The High Fae art of folding distance — vanishing from one known place and arriving, an instant later, in another.
Winnowing
The High Fae fold the world and step across the seam. One known place to another, in the breath between two steps. We've wished we could do it for years.
A shadow-blur, a whip of air, an ozone tang where someone stood a heartbeat ago. Older than the High Lord lines. In the Inner Circle's hands it's escape, ambush, and the only door fast enough to outrun a war.
At a glance
The fold in the world
The magic
The fold itself
Not flight. Not a portal you walk through. A body is simply no longer here, and an instant later it's there.
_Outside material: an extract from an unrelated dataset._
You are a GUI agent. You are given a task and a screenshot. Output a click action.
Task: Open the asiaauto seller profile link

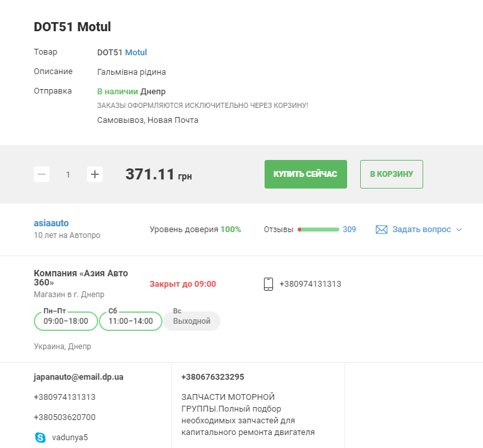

The tells are small and quiet — a shadow-blur, a wind-disturbance where the wielder stood, the faint ozone of air rushing to fill the gap. For anyone carried along, it's the stomach-drop: the floor of the world falling out and re-forming in a heartbeat. Ancient-magic, older than the High Lord lines, and it runs in the blood of most High Fae of lineage rather than being learned. No wonder they make it look easy.
The rules
The three rules that make it fair
Three iron rules, and they're the whole point. First: you must know the destination. Fold toward a place you've never seen and you fold into nothing. Second: you cannot winnow into wards — warded ground, warded bodies, warded buildings seal the fold shut, which is exactly why anyone bleeds to raise them. Third: distance exhausts. A leap across a room is effortless for a strong wielder; long-range burns through power and leaves even High Lords spent. Which is why it's a tactic, not a cheat. A winnowing Fae is only ever as fast as the places they already hold in their mind.
In war
Why the line breaks
In a fight it's a weapon, not a shortcut. It's snatching a wounded comrade out of a killing blow and setting them down safe. It's the fold that turns certain death into a vanished target. It's blinking from one flank to another faster than a line can wheel to meet you. It's arriving inside an enemy's guard, at the one spot they couldn't have braced for. Against fighters who can't fold, a winnowing warrior is a problem with no clean answer — you can't hold a line against someone who's never where your blade is.
The wielders
The ones who fold the world
Most High Fae of lineage can do it. The Inner Circle turns it into an art. Rhysand, Mor, and Azriel winnow like breathing; Cassian can too, it just costs him more than it costs the rest — and we love him for trying anyway. Beyond Velaris, Helion of the Day Court is among the strongest practitioners alive, and through the bond Helion shares with Lucien, Lucien comes into the gift himself. Their folds trace a private map of the Night Court: Velaris to the Hewn City, the Illyrian camps to the Prison, out to any known place beyond. Point to point. Never the road between.